No nosso entender, o painel, de cuja competência não queremos duvidar, mas que também não consideramos que, e parafraseando mais uma vez o Coordenador do CMA “percebe muito mais de matemática do que todos nós, conjuntamente”, sentiu-se por um lado constrangido pela limitação que lhe foi colocada sobre a necessidade de só poderem passar à segunda fase cerca de 52% dos centros em qualquer das áreas. Este “threshold” é no nosso entender totalmente errado, pois poderão existir áreas onde a percentagem de centros com classificação potencialmente igual ou superior a “Very Good” está muito acima dos 52%, tal como em nosso entender acontece na área da Matemática, e outras áreas, relativamente às quais não temos conhecimentos mínimos para nos pronunciarmos, em que essa percentagem pode ser bem mais baixa. Por outro lado, num processo complicado como este é, deveria ter havido um mesmo painel alargado de especialistas de cada uma das áreas ... No nosso entender as unidades da área da Matemática deveriam ser todas seriadas por um mesmo painel de especialistas em Matemática, que incluísse pelo menos um investigador da área da Estatística, devido à especificidade desta área relativamente a outras áreas da Matemática, algo que não se verificou, uma vez que segundo ouvimos dizer, cada um dos 11 avaliadores do painel das Ciências Exactas “avaliou uma ou duas unidades”.

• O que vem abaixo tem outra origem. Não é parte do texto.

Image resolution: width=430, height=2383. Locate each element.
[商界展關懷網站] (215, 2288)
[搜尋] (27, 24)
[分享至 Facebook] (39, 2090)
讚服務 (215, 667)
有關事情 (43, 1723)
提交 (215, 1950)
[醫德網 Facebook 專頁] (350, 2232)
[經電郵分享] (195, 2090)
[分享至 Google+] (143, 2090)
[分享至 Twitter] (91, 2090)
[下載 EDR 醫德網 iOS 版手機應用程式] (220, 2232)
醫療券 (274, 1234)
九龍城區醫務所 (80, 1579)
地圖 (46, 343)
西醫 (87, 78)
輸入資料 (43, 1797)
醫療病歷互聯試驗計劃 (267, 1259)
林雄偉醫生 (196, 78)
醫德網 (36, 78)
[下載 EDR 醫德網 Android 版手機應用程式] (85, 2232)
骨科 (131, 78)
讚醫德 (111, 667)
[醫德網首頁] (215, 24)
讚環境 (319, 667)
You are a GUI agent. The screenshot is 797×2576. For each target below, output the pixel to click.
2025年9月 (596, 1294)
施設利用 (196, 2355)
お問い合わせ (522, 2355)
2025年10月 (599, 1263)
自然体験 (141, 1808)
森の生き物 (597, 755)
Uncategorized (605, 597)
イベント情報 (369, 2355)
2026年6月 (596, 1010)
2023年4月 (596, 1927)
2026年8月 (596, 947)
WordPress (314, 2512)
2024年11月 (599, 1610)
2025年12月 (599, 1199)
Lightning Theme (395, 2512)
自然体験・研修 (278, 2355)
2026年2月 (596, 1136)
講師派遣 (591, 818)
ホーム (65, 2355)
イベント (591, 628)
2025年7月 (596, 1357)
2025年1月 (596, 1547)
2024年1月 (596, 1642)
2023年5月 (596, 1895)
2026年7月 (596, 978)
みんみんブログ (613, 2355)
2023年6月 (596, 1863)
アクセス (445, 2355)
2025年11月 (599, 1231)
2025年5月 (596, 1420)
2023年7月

Parece-nos não haver dúvidas que existiram obviamente erros graves na avaliação dos Centros da área da Matemática, e pensamos que esses erros de decisão foram causados pela ordem dada pela FCT. Pertenceríamos à “maioria silenciosa” se tivesse havido uma classificação justa, mas não houve. Aquilo que se passou com o CEAUL, passou-se também com outros Centros da Matemática que não passaram à segunda fase, e cuja produção conhecemos. Tudo isto é na realidade um desgaste tremendo, que em nada contribui para o desenvolvimento da Ciência em Portugal.